[Haskell-cafe] Re: PROPOSAL: New efficient Unicode string library.

Thu Sep 27 16:30:30 EDT 2007

On 2007-09-27, Duncan Coutts <duncan.coutts at worc.ox.ac.uk> wrote:
> In message <slrnffmk0s.ic5.wnoise at ofb.net> wnoise at ofb.net writes:
>> On 2007-09-27, Deborah Goldsmith <dgoldsmith at mac.com> wrote:
>> > On Sep 26, 2007, at 11:06 AM, Aaron Denney wrote:
>> >>> UTF-16 has no advantage over UTF-8 in this respect, because of  
>> >>> surrogate
>> >>> pairs and combining characters.
>> >>
>> >> Good point.
>> >
>> > Well, not so much. As Duncan mentioned, it's a matter of what the most  
>> > common case is. UTF-16 is effectively fixed-width for the majority of  
>> > text in the majority of languages.
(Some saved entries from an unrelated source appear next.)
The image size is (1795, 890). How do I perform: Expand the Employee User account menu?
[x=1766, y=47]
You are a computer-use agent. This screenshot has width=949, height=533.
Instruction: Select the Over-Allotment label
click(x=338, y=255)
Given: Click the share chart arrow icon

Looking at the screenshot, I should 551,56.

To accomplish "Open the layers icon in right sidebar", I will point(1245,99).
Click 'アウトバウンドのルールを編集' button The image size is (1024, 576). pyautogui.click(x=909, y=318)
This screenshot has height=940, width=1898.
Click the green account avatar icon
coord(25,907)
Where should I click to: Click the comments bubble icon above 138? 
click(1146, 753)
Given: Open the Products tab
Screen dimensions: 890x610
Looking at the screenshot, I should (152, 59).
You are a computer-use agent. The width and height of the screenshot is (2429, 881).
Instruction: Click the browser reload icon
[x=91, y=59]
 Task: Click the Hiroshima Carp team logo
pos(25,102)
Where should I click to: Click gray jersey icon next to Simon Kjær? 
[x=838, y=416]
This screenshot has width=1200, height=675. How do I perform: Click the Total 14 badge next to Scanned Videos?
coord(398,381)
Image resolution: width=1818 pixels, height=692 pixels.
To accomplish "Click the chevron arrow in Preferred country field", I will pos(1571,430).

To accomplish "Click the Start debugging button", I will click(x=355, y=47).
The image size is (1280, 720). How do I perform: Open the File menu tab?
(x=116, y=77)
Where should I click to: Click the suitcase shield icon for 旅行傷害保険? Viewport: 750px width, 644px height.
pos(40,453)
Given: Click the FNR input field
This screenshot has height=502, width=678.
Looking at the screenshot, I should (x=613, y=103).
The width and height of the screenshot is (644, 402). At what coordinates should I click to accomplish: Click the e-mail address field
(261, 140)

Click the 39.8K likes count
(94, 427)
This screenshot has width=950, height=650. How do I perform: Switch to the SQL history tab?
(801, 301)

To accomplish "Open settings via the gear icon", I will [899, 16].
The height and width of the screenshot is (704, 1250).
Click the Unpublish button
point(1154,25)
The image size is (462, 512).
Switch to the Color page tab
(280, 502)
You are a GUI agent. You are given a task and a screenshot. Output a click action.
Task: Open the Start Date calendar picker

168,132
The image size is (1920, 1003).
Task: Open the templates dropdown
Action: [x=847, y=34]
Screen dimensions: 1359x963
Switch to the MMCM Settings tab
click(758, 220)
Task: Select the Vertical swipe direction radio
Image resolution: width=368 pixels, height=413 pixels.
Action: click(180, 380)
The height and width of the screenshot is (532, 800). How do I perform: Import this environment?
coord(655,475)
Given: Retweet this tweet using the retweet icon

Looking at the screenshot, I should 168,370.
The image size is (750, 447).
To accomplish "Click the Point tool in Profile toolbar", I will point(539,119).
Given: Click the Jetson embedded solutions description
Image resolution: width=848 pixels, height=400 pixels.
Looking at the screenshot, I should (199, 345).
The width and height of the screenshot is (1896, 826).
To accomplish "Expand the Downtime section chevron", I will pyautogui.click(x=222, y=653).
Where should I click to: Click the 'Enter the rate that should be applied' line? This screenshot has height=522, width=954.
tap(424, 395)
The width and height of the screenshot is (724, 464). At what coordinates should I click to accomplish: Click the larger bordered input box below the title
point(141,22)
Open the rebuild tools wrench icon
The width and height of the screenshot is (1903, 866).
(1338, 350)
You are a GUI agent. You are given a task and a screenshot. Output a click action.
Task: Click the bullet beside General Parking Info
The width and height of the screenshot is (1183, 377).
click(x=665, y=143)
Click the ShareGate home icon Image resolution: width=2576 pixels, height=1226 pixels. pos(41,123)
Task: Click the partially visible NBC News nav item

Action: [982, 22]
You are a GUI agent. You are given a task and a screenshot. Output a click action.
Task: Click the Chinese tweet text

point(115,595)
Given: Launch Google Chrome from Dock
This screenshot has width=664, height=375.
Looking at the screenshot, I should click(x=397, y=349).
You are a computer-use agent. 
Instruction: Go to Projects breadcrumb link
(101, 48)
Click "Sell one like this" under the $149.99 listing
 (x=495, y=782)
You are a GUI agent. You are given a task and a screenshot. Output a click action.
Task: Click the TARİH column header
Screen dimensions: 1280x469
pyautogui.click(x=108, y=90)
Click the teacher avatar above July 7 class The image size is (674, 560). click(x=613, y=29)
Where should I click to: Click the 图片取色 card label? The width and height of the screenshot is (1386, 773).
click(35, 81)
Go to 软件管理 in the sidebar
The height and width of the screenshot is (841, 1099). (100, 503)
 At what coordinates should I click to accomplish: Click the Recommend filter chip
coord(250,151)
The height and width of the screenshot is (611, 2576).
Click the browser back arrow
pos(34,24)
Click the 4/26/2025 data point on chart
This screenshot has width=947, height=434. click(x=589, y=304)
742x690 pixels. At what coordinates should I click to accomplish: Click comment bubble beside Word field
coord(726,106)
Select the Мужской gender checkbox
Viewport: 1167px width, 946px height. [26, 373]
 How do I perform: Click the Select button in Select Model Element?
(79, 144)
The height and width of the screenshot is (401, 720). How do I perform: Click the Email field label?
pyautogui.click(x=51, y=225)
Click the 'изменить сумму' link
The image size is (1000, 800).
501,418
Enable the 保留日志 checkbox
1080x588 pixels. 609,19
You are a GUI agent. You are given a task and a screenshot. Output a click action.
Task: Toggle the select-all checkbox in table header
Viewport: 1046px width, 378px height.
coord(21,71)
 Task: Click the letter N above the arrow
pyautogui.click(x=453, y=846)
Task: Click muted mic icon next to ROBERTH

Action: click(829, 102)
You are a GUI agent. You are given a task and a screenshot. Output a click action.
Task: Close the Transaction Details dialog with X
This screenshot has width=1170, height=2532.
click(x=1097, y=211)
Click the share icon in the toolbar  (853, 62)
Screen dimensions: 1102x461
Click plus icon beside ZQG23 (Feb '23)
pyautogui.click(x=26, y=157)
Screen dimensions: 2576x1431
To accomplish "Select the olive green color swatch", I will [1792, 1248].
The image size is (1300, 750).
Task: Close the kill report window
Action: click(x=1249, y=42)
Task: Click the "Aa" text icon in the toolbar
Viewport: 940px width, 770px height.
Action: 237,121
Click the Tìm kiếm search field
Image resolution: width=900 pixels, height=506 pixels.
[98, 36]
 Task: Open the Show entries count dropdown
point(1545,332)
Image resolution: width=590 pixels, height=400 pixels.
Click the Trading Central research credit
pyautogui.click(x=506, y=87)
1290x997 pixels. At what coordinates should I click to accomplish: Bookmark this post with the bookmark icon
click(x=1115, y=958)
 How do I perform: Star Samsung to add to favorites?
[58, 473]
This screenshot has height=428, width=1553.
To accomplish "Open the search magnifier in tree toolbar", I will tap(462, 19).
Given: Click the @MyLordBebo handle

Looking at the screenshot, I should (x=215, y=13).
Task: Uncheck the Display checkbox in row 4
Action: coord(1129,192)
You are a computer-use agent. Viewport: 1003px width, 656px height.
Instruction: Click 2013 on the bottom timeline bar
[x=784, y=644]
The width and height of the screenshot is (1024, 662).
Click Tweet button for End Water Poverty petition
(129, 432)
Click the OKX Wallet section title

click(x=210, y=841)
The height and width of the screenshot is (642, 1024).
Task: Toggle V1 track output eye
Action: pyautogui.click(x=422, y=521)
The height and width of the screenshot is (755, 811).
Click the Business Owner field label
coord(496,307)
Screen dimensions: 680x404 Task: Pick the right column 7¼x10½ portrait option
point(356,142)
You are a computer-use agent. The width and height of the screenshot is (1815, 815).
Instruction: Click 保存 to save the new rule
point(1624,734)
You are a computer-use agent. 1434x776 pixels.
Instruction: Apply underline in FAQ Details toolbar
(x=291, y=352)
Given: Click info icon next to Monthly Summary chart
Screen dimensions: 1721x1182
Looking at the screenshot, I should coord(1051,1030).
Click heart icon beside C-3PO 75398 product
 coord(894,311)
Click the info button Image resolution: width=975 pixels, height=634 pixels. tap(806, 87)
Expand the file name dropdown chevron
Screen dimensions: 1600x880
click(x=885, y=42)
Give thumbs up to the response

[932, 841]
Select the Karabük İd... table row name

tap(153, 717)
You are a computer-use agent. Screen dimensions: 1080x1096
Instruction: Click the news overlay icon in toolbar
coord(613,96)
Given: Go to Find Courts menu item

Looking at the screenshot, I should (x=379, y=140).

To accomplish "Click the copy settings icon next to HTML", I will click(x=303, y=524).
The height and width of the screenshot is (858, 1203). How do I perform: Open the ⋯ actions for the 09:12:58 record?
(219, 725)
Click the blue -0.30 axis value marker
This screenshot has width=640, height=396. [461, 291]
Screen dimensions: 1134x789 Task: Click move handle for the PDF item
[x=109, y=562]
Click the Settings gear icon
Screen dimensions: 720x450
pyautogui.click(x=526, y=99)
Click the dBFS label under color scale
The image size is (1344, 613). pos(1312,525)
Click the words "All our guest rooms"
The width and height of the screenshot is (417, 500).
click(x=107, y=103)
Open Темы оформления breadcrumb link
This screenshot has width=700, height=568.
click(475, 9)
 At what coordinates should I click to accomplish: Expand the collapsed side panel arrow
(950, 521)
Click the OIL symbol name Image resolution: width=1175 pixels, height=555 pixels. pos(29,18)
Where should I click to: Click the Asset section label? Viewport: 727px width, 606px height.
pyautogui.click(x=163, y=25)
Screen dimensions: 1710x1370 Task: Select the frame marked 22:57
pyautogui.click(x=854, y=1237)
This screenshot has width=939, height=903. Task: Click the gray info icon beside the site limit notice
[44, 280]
Combining sequences and surrogate  
>> > pairs are relatively infrequent.
>> 
>> Infrequent, but they exist, which means you can't seek x/2 bytes ahead
>> to seek x characters ahead.  All such seeking must be linear for both
>> UTF-16 *and* UTF-8.
>
> And in [Char] for all these years, yet I don't hear people complaining. Most
> string processing is linear and does not need random access to characters.

Yeah.  I'm saying the differences between them are going to be in the
constant factors, and that these constant factors will differ between 
workloads.  

-- 
Aaron Denney
-><-